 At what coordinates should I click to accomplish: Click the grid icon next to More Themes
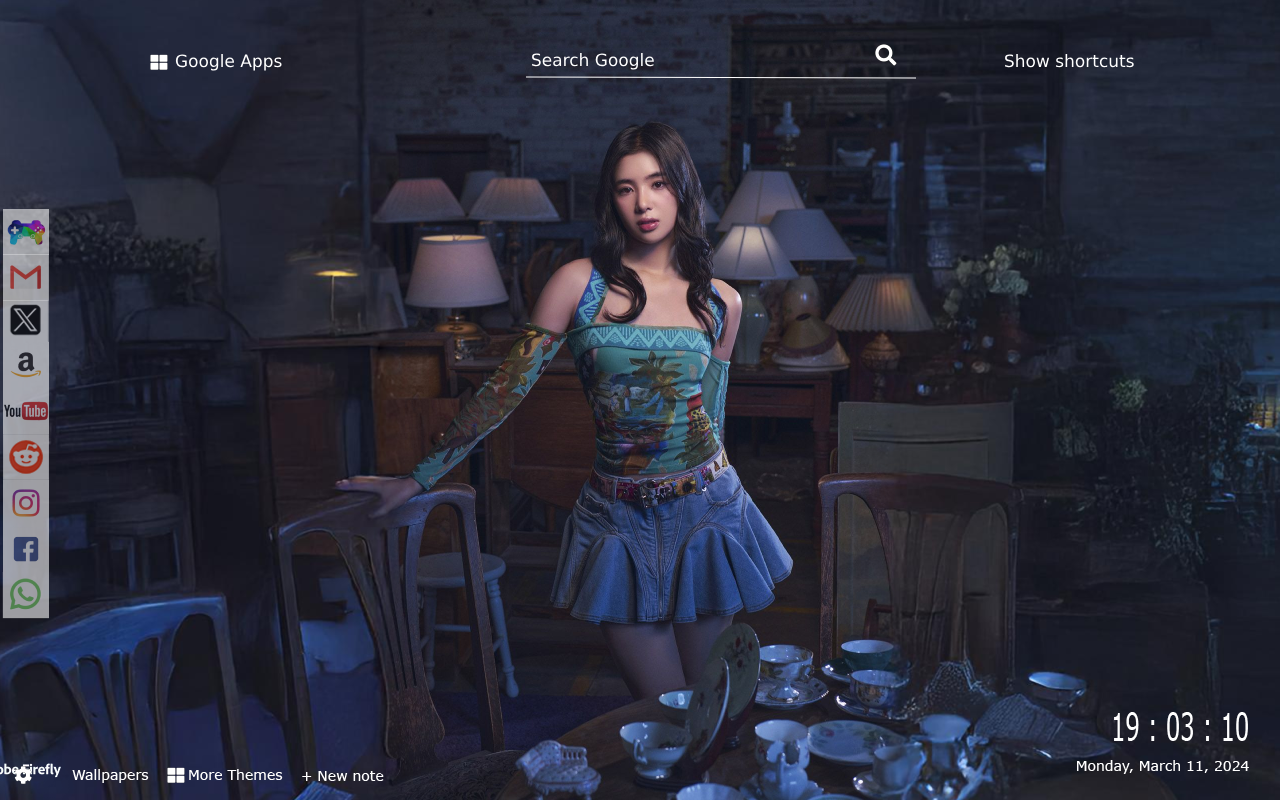176,774
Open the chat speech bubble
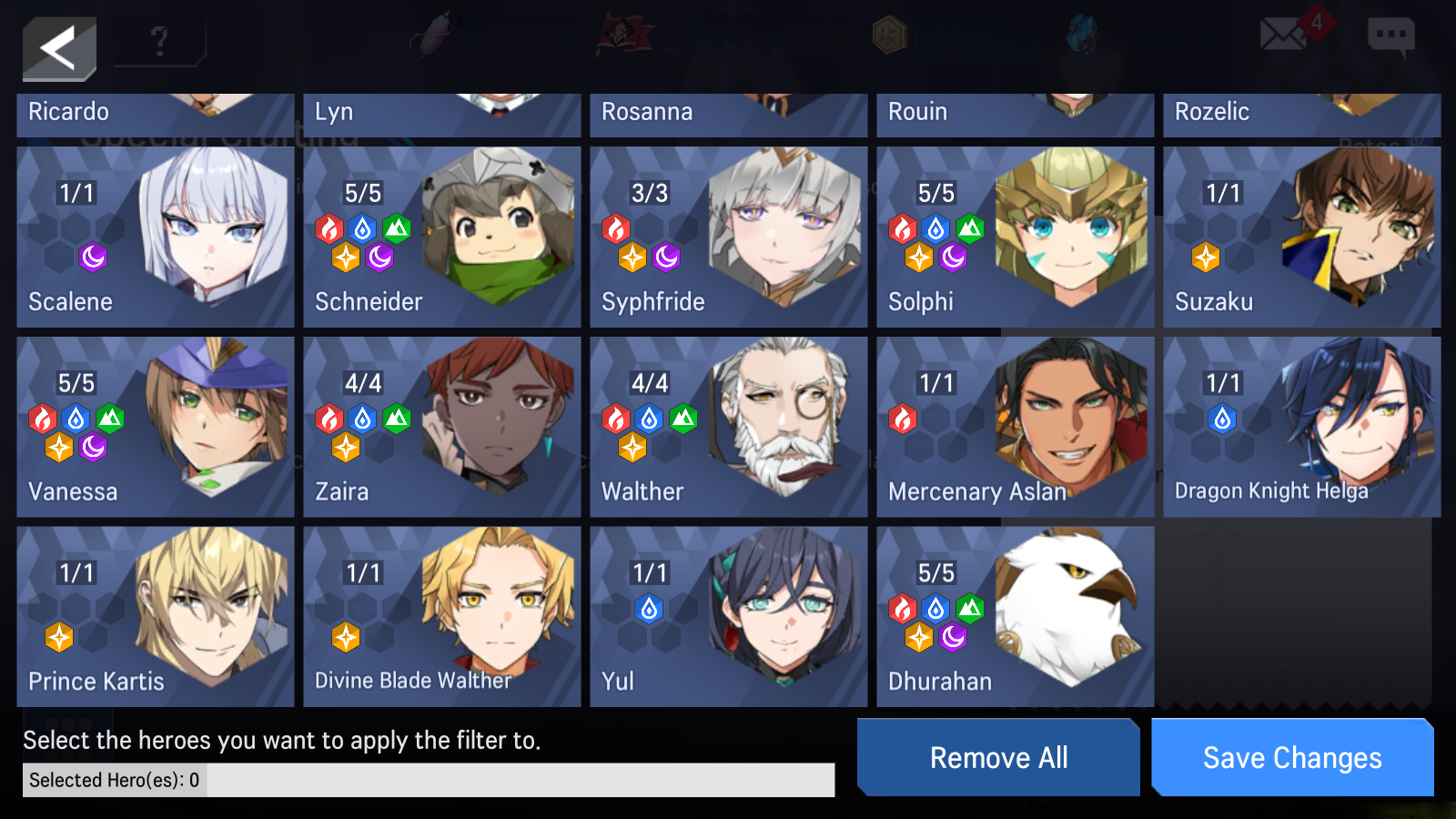The image size is (1456, 819). pos(1390,36)
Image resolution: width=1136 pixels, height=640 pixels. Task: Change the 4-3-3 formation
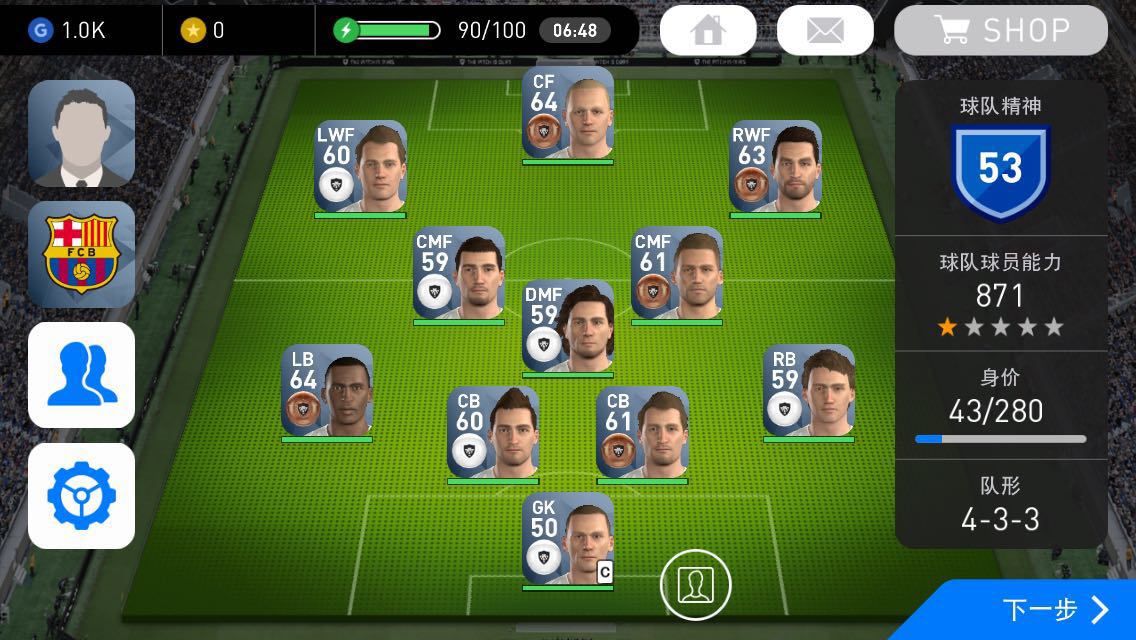tap(1000, 505)
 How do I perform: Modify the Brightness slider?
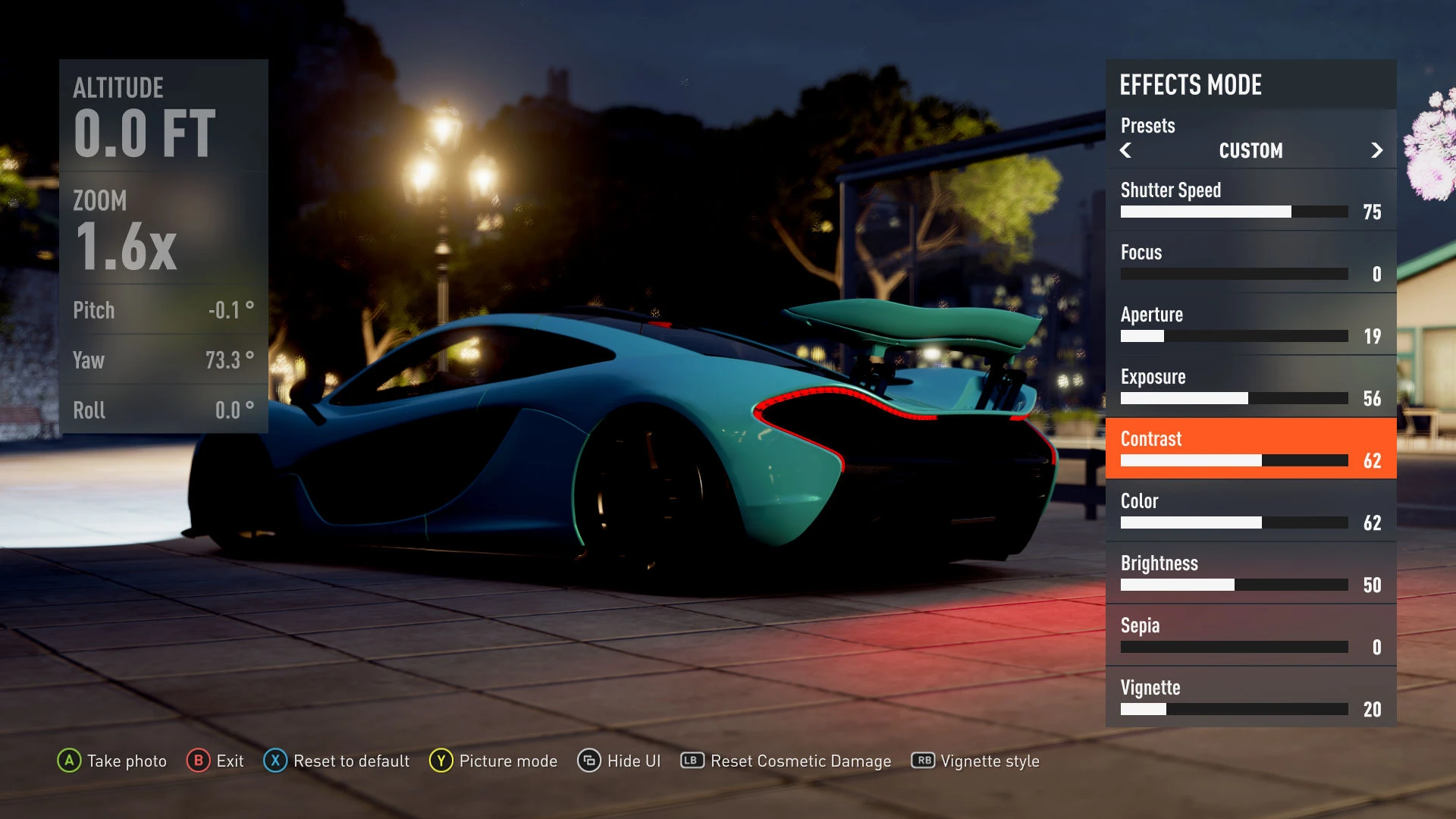[x=1234, y=585]
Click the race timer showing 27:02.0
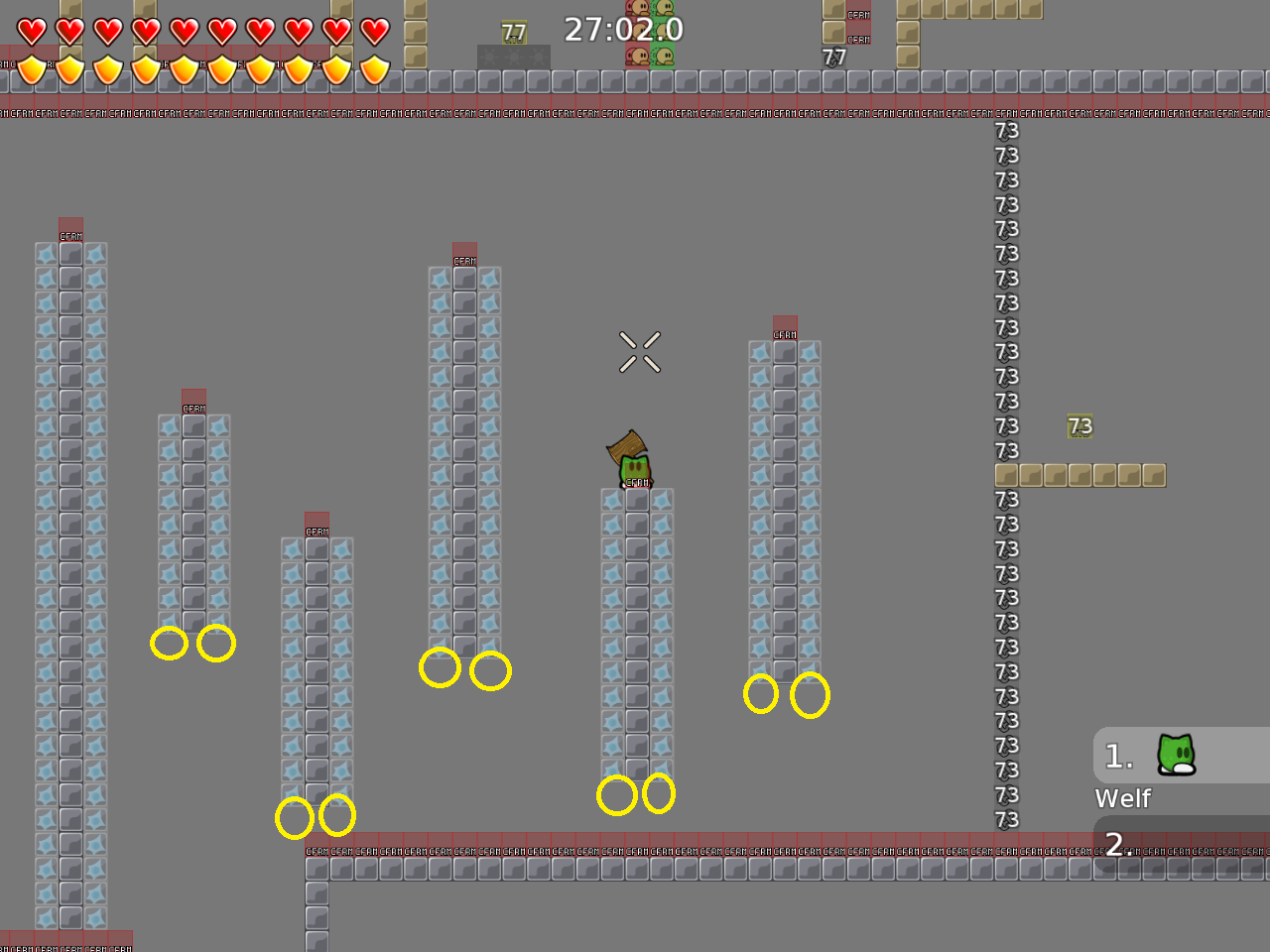Screen dimensions: 1270x952 (x=622, y=31)
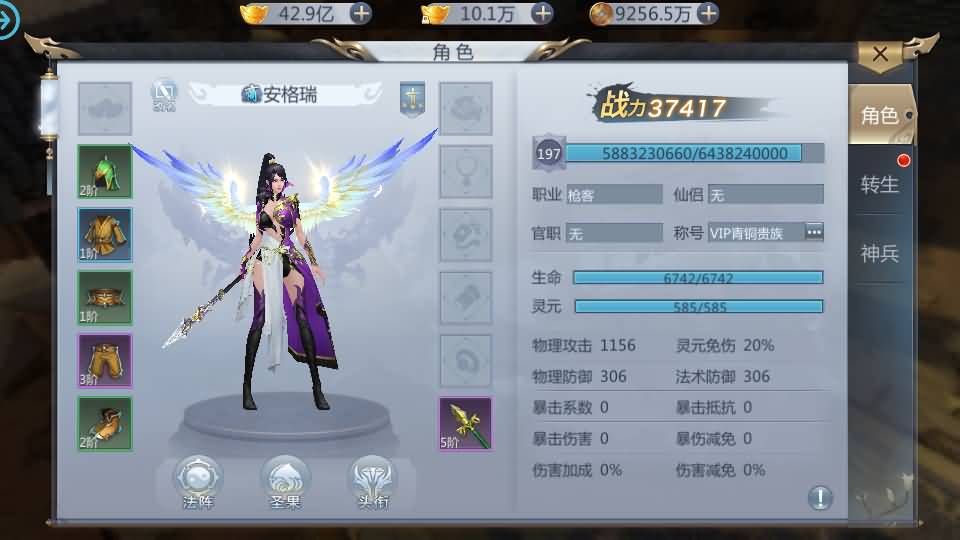Switch to the 转生 tab

click(880, 184)
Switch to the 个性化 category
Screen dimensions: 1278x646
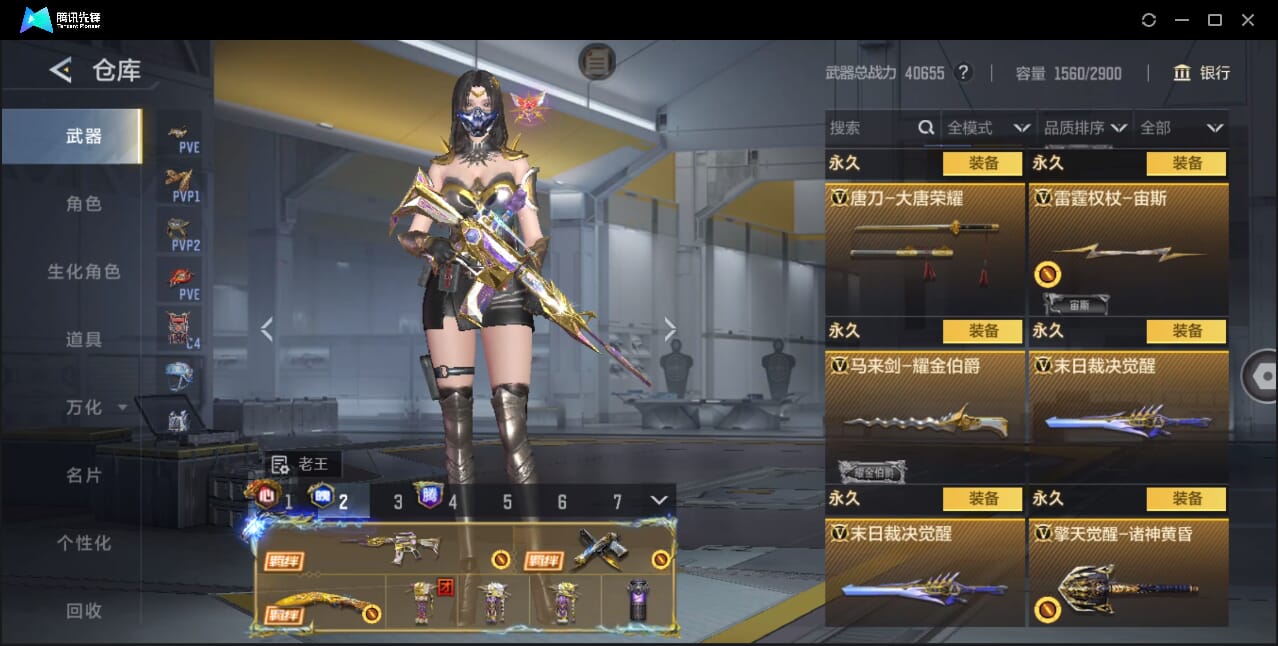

• **DIRECTIONS FOR THIS TASK**
Copy out the material word for word, starting with the line containing "How do I perform: Modify" and going on through the end of the material. Leave the pictures out of your copy.

• **OUTPUT OF THE TASK**
 How do I perform: Modify the Brightness slider?
[x=1234, y=585]
Click the race timer showing 27:02.0
Screen dimensions: 1270x952 (x=622, y=31)
Switch to the 转生 tab

click(880, 184)
Switch to the 个性化 category
Screen dimensions: 1278x646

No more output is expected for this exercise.